## Exercise description
Transcribe exactly the lines from the one containing "Viewport: 1099px width, 618px height." through the end of the entries, including both the first and the last, and nothing else.

## Records for the exercise
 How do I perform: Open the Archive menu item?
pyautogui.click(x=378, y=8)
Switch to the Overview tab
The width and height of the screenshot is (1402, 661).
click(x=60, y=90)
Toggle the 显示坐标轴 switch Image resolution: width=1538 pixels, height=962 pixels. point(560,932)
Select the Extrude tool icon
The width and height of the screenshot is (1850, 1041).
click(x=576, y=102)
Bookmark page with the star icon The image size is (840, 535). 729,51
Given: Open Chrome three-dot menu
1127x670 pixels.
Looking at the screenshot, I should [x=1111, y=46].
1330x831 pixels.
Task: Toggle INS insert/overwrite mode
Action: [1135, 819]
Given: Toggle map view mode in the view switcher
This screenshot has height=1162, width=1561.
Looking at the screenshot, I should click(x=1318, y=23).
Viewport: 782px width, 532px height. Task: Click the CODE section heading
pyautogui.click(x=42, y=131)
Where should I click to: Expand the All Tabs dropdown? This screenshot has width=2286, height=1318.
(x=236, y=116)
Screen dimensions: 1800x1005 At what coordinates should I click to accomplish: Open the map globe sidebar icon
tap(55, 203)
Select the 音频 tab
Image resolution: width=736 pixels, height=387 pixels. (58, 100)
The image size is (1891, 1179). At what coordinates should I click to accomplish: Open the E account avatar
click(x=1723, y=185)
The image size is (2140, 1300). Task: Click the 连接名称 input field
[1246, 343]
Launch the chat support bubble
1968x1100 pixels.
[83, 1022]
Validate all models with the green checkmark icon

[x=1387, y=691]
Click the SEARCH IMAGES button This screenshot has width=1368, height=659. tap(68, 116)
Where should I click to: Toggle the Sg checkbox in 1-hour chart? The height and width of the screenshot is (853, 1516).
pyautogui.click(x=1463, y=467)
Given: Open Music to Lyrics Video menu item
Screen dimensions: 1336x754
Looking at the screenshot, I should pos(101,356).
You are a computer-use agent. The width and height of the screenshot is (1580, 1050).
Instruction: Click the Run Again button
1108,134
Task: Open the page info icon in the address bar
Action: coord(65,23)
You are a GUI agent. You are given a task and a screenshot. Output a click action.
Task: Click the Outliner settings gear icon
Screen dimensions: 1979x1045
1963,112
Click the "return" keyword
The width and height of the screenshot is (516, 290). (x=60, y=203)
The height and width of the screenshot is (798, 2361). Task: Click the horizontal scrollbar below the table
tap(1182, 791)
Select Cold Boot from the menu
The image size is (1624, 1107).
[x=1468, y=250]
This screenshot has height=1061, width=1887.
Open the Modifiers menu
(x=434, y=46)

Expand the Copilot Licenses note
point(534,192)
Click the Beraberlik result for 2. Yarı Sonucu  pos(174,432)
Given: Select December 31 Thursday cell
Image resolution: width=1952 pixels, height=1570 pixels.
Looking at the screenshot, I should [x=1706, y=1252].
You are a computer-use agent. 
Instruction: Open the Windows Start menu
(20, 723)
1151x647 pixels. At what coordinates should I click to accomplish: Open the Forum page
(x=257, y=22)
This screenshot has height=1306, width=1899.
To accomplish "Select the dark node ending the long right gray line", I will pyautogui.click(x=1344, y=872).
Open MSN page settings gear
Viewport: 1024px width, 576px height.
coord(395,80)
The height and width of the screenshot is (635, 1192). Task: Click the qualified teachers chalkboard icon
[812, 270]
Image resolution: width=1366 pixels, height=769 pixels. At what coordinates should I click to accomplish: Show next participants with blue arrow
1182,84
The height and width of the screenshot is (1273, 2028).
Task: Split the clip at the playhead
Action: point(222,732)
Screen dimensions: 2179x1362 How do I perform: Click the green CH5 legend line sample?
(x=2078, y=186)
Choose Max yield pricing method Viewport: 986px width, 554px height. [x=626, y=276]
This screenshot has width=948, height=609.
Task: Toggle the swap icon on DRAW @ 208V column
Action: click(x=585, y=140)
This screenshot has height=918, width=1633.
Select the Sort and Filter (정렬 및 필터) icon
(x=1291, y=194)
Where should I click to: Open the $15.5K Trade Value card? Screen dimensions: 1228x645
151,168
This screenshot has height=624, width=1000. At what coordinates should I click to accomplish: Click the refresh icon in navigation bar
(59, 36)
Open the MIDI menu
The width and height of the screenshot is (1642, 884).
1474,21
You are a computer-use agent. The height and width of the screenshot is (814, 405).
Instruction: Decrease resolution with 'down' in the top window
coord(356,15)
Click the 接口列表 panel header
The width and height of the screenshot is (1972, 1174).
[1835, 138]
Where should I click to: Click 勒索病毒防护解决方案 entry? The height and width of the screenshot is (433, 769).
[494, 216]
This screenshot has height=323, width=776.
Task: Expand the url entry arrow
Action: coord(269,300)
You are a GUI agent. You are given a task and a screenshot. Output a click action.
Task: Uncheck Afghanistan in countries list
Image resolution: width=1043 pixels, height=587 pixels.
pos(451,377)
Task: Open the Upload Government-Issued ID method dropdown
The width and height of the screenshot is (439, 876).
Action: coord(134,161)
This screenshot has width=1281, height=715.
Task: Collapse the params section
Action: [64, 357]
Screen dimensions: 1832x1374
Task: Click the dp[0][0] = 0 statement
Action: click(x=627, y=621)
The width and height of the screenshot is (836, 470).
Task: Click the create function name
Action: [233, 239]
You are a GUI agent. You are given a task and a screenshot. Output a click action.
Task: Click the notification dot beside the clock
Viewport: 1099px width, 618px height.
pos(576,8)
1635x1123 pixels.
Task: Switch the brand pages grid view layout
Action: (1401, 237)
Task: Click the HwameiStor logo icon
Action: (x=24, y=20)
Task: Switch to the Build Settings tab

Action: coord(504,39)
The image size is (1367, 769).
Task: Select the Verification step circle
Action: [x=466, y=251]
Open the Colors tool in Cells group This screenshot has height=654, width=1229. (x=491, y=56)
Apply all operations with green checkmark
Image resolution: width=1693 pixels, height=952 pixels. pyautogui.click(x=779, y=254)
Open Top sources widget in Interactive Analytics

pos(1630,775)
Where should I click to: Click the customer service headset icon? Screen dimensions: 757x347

## Written answer
Viewport: 1099px width, 618px height.
pos(576,8)
1635x1123 pixels.
Task: Switch the brand pages grid view layout
Action: (1401, 237)
Task: Click the HwameiStor logo icon
Action: (x=24, y=20)
Task: Switch to the Build Settings tab

Action: coord(504,39)
The image size is (1367, 769).
Task: Select the Verification step circle
Action: [x=466, y=251]
Open the Colors tool in Cells group This screenshot has height=654, width=1229. (x=491, y=56)
Apply all operations with green checkmark
Image resolution: width=1693 pixels, height=952 pixels. pyautogui.click(x=779, y=254)
Open Top sources widget in Interactive Analytics

pos(1630,775)
Where should I click to: Click the customer service headset icon? Screen dimensions: 757x347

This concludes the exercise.